──────── EXERCISE INPUT

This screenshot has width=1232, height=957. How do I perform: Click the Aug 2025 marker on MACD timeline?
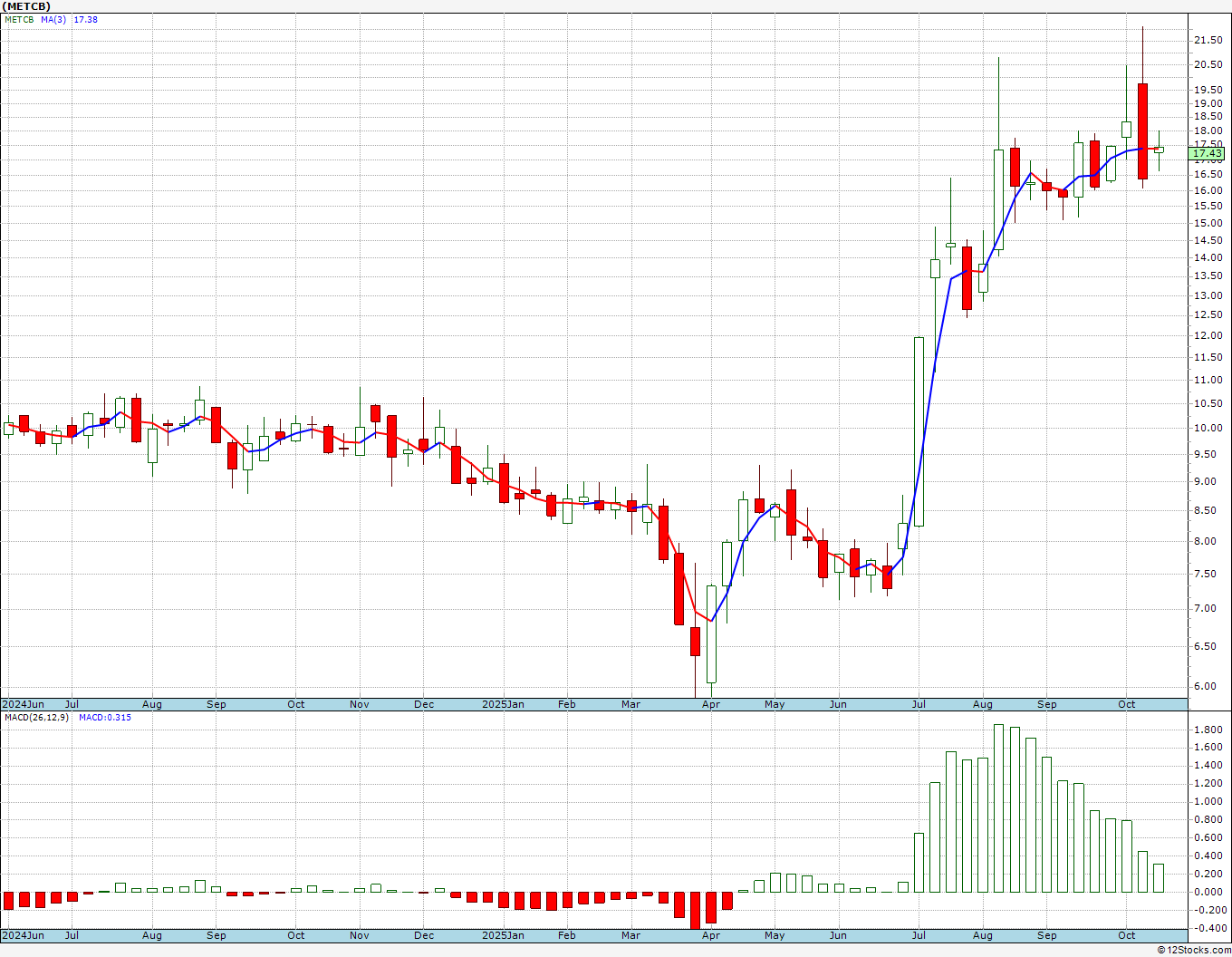point(983,935)
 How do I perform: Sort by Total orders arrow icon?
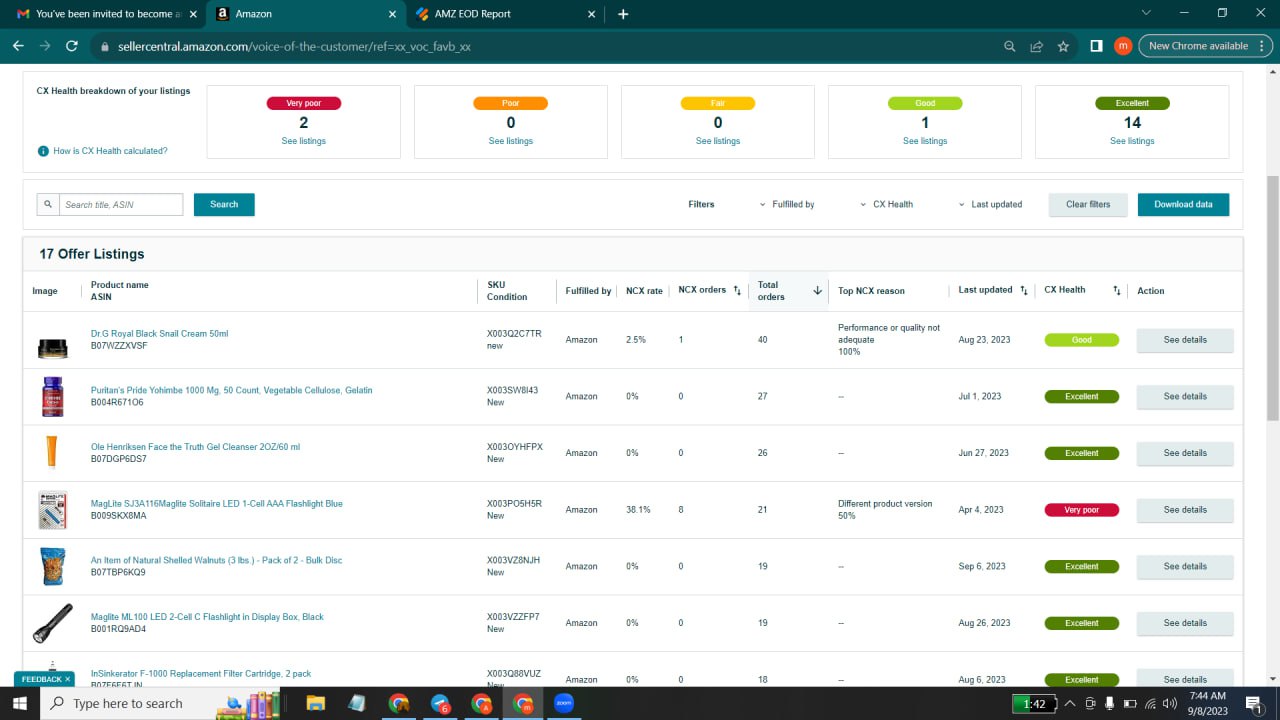click(x=817, y=291)
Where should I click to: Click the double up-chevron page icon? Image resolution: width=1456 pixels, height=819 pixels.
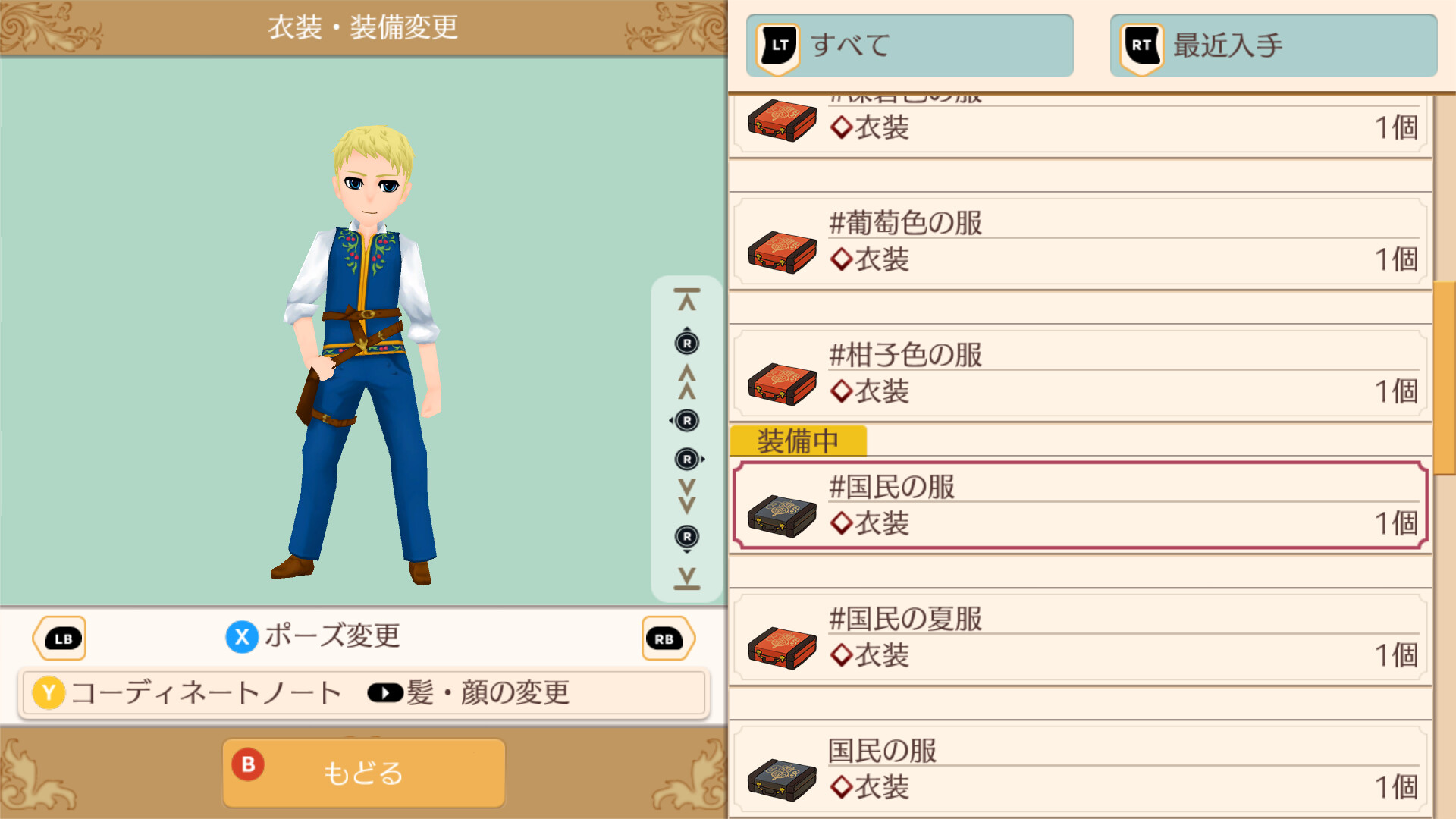[687, 381]
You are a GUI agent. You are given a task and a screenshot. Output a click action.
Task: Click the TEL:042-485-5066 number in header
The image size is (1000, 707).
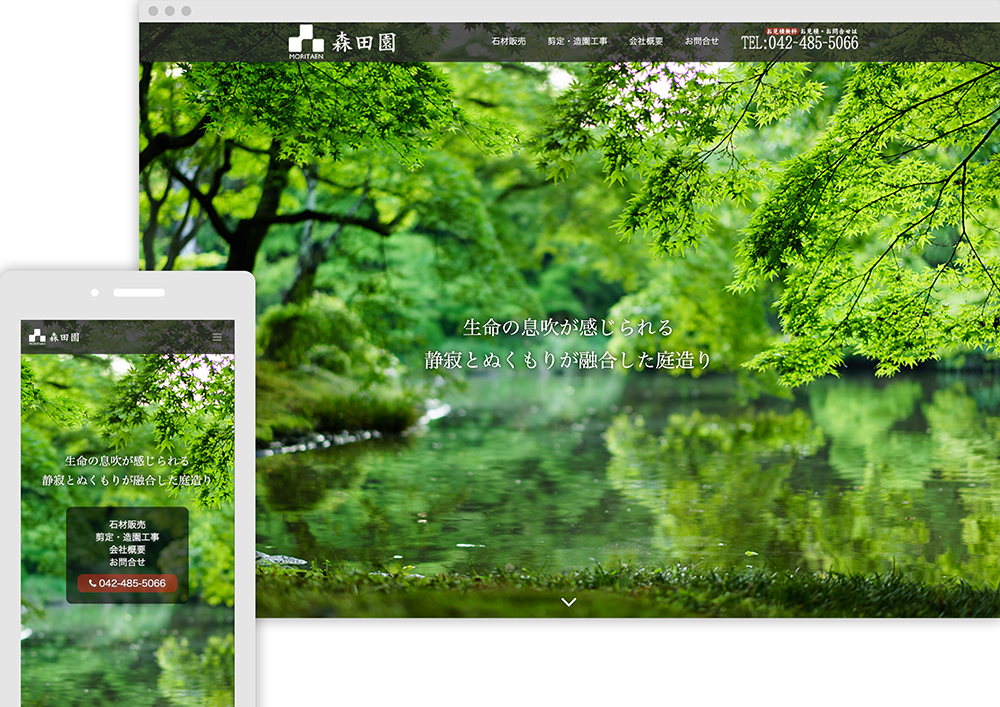[799, 44]
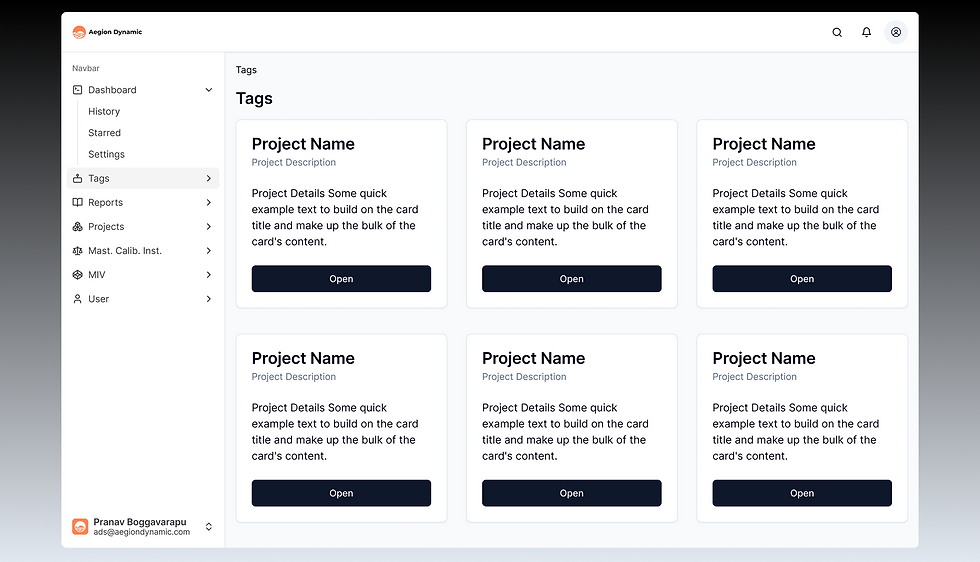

────────────────

> _DIRECTIONS FOR THIS TASK_
Omit the pictures and print again exactly the lines from the one with "You are a GUI" through the final line of the entries, both ends included.

> _FINISHED TASK_
You are a GUI agent. You are given a task and a screenshot. Output a click action.
Task: Click the TEL:042-485-5066 number in header
The image size is (1000, 707).
[799, 44]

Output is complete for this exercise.